American Coco Vandeweghe pulled off the biggest win of her career, defeating world #1 Angelique Kerber in just over an hour 6-2 6-3. Kerber played a miserable match, struggling on serve and posting just seven winners as Vandeweghe secured two breaks in each set to take the match, being broken just one time (early in the second set) herself. Vandeweghe showed no signs of stress, or nerves, as she was confident in her comprehensive victory to reach the quarterfinals for the second time in her Grand Slam career.
Early in the day, Mischa Zverev earned the biggest win of his career, defeating world #1 Andy Murray 7-5 5-7 6-2 6-4 with family watching on. Zverev had never made the second week of a Grand Slam before, but he played like he’d been there many times before. The German’s serve and volleying flummoxed Murray, who was glued to the baseline at times. Zverev served well, and his whippy forehand threw Murray’s timing and anticipation off. Earlier in the tournament, Novak Djokovic lost because his normally elite returning was off, and Murray suffered the same fate. Zverev won well over half of his service points and broke Murray eight times, while he was broken just five times himself. Murray at times seemed lulled into bland baseline rallies, without aiming to hit outright winners. When Zverev got to net, Murray was at times forced to try for superhuman passing shots, that are hard to repeat time and time again.
It was a close match, but it just felt like Murray never got going, or was in an advantageous position against Zverev. Murray served for the first set, but dropped it, and late in the match he faded. After he went down a break in the fourth, Zverev locked down his serve, facing no break points in the final set of the match. Murray was left looking for answers, while Zverev is a new Grand Slam quarterfinalist, playing a serve and volley style of tennis that has been mostly absent from the pro game in the past decade.
Murray will remain the world #1 by virtue of Djokovic’s round 2 loss, but he not only failed to capture a fourth Grand Slam when the opportunity was ripe for the taking, he also missed the chance to gain a significant ranking points lead against Djokovic in the ATP standings. Both the world #1 and world #2 ran into determined opponents in Melbourne, who didn’t buckle on key points, and believed in themselves. By contrast, the game’s two elite players were simply not playing elite tennis for the duration of their losses.
Wawrinka and Federer Claim Victories
Swiss tennis fans can relish in Stan Wawrinka and Roger Federer’s continued success. Wawrinka had a close match with Andreas Seppi, but Seppi didn’t really threaten him. In the end, just eleven points total decided the match, as Wawrinka prevailed in three tiebreaks 7-6 7-6 7-6. Murray and Djokovic’s losses creates the opportunity for Wawrinka to stunningly capture a fourth Grand Slam, something few could have expected at the start of the tournament.

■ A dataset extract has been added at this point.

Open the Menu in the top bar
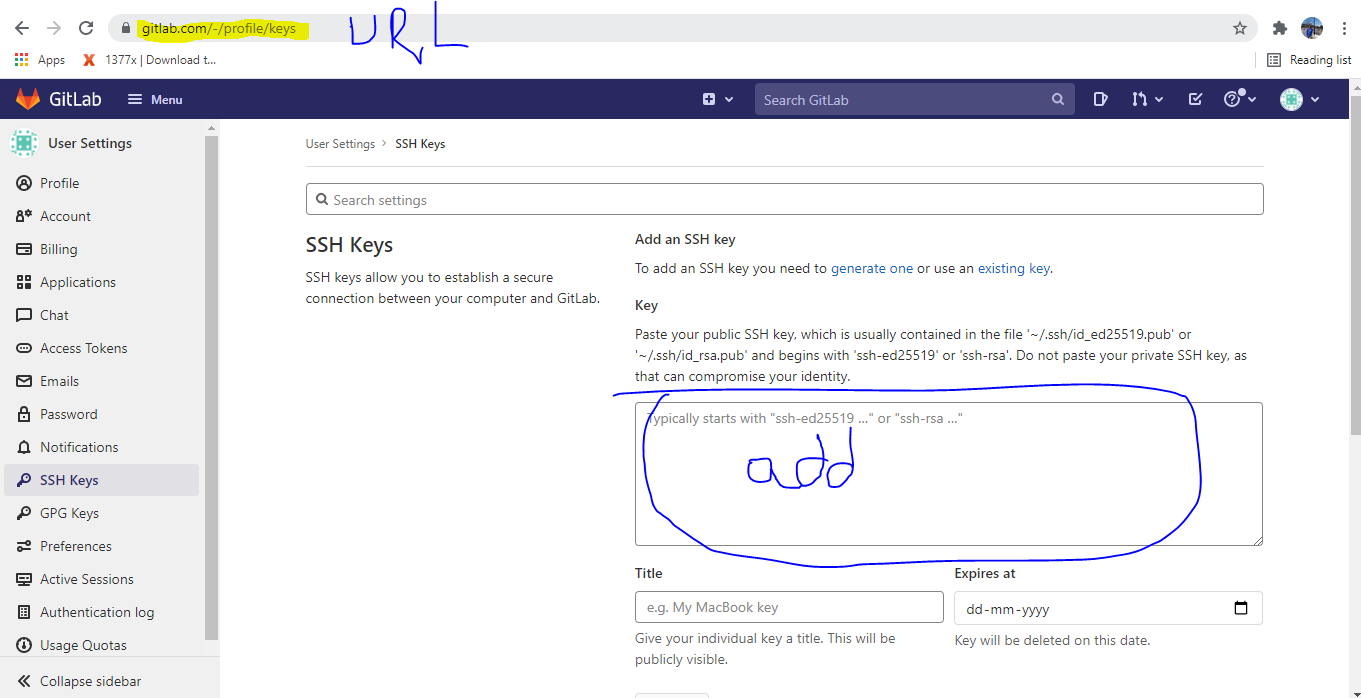 [x=154, y=99]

Federer played two shaky sets against Kei Nishikori, but came out the victor in five sets 6-7 6-4 6-1 4-6 6-3, as Nishikori again came up short against a seasoned campaigner in a crucial grand slam match. Federer was misfiring early, and was down 5-1 in the opening set. He went on to reel off five striaght games and force an opening set tiebreak, but finally Nishikori got a set point chance and took it. Sets two and three saw Federer continue his momentum from late in the first set. The Swiss was unbroken, while he broke the Japanese number 1 four times in total, to secure a 2 sets to 1 lead. Nishikori deserves credit for buckling down though, he saved two break points early in the fourth, broke in the next game, and then held onto what had been a shaky serve most of the match to force a fifth set.
Federer’s pressure on Nishikori’s serve finally won him the match in set 5 though, at 35 Federer still looked fit in the 4th, and he generated break points in two of Kei’s service games, an early break was enough for Federer to power through in the end, dropping just one point on serve his last two service games.
Joining Federer in the quarterfinals is former AO finalist Jo-Wilfried Tsonga. The Frenchman recovered from dropping the first set against Dan Evans to win 6-7 6-2 6-4 6-4, as Evans faded after the first set and looked tired by the end of the match. Tsonga’s serve left Evans frustrated, and allowed Tsonga to dictate the tenor of the contest.
Venus Williams Reaches Quarterfinals
Venus Williams got off to a good start, and stayed in control against Mona Barthel, defeating the qualifier 6-3 7-5, and avoiding being draw into a lengthy battle. Venus has preserved her body and is playing great this tournament, with her experience, she remains a threat to anyone in the draw.
Joining Venus in the quarters are Ana Pavlyuchenkova, who dominated countryman Svetlana Kuznetsova 6-3 6-3, and Spanish hope Garbine Muguruza, who was a bad matchup for Sorana Cirstea, and won easily 6-2 6-3.
On day 8, the remaining quarterfinal spots will be decided, as we get to the money end of the tournament.